De chantier en chantier, il se fait un nom et se fait repérer par de grands groupes parisiens qui le sollicitent. « Je trouve incroyable que nous, petits peintres en lettres de Grand-Champ, soyons sollicités par des groupes de luxe. » Même si la majorité de ses clients se trouvent en Bretagne, cette magnifique région, lui donne parfois du fil à retordre. « J’ai déjà eu quelques déboires. De petites averses ont fait couler quelques lettrages ». Malgré tout il prend toujours autant de plaisir, que ce soit pour le petit tenancier du PMU de Grand-Champ que pour des marques de luxe.

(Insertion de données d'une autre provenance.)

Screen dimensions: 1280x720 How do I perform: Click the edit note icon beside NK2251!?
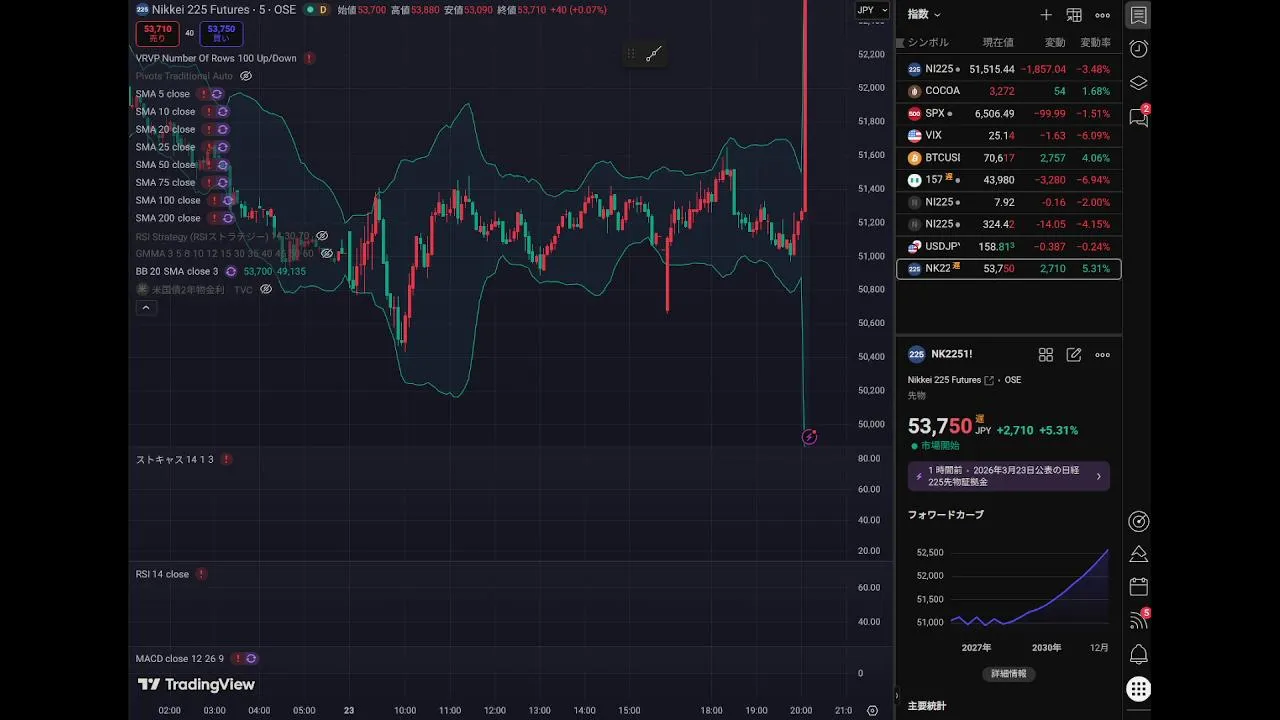pos(1074,355)
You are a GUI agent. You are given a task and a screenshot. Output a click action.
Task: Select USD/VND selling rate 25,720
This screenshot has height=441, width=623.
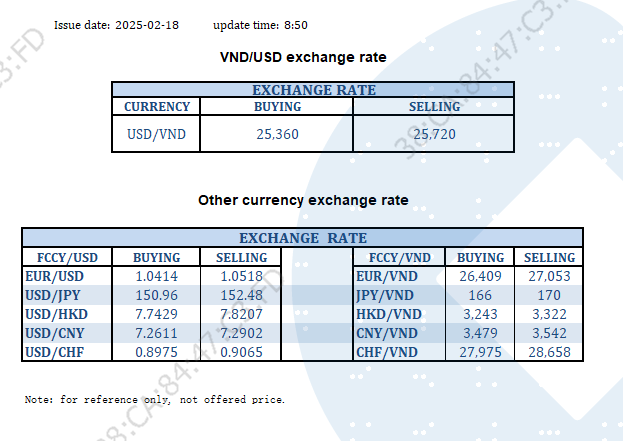[434, 132]
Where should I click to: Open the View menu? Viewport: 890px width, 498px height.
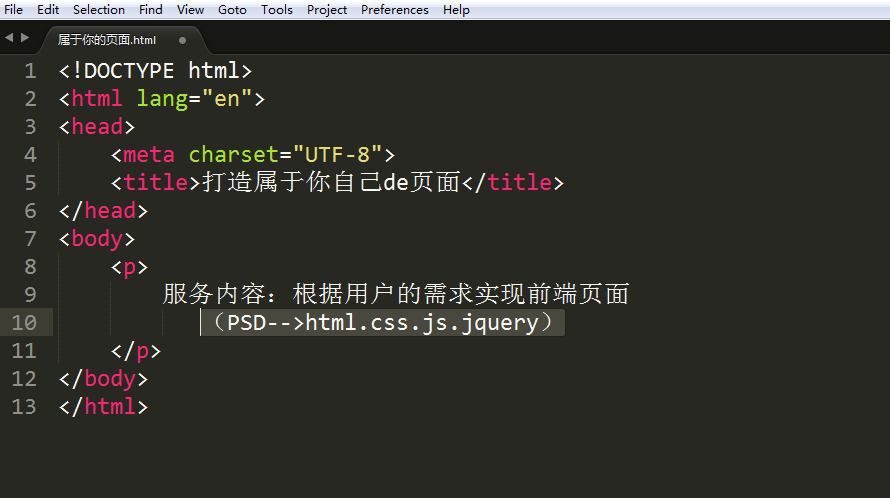[190, 10]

Hélas, cette profession, conjuguant art et communication, s’est effacée peu à peu avec l’arrivée des ordinateurs. « Aujourd’hui, il ne reste qu’une centaine de peintres en lettres, tous sont autodidactes, car il n’y a plus de formation ». Avant les années 80, il y avait un CAP, le métier était reconnu par l’Éducation nationale. « Je trouve cela dommage, sachant qu’aujourd’hui, le CAP Enseigne et Signalétique contient juste un module de 15 jours pour cette spécialisation. À ce stade, c’est juste une initiation. ».
Pourtant, peintre en lettre fait rêver de nombreuses personnes néanmoins il faut garder en tête qu’il faut être précis, concentré, rester des heures sans bouger. A l’image de son chantier sur le bateau « Grain de Sail »… « J’étais en baudrier, a douze mètres de haut, tellement crispé pour ne pas être balancé que j’ai eu des courbatures pendant une semaine ». Nombre de ses stagiaires déchantent très vite face à la réalité du métier. » on ne doit pas oublier tout le travail fait en amont : maîtriser le pinceau, avoir un tracé parfait et passer des heures devant l’ordinateur pour créer une maquette ». Car oui être peintre en lettre en 2024 c’est aussi passer des heures devant l’ordinateur…

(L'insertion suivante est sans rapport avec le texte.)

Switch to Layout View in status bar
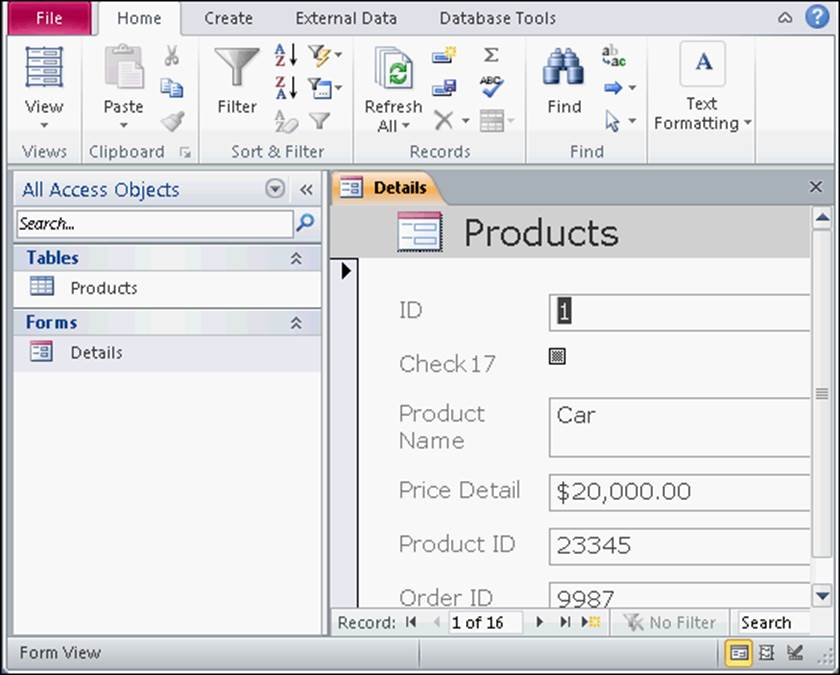Viewport: 840px width, 675px height. click(767, 653)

Mais après cinq années à sillonner la Bretagne, il est toujours autant passionné. « Quand tu es dans la rue avec ma petite musique, tu fais ton lettrage, la mer derrière toi, là, c’est royal ». Sa canne, et son pinceau sont devenus une extension de son bras, « mon objectif ce serait peindre un château d’eau ou un phare », ce sont les gros projets qui le poussent toujours plus haut.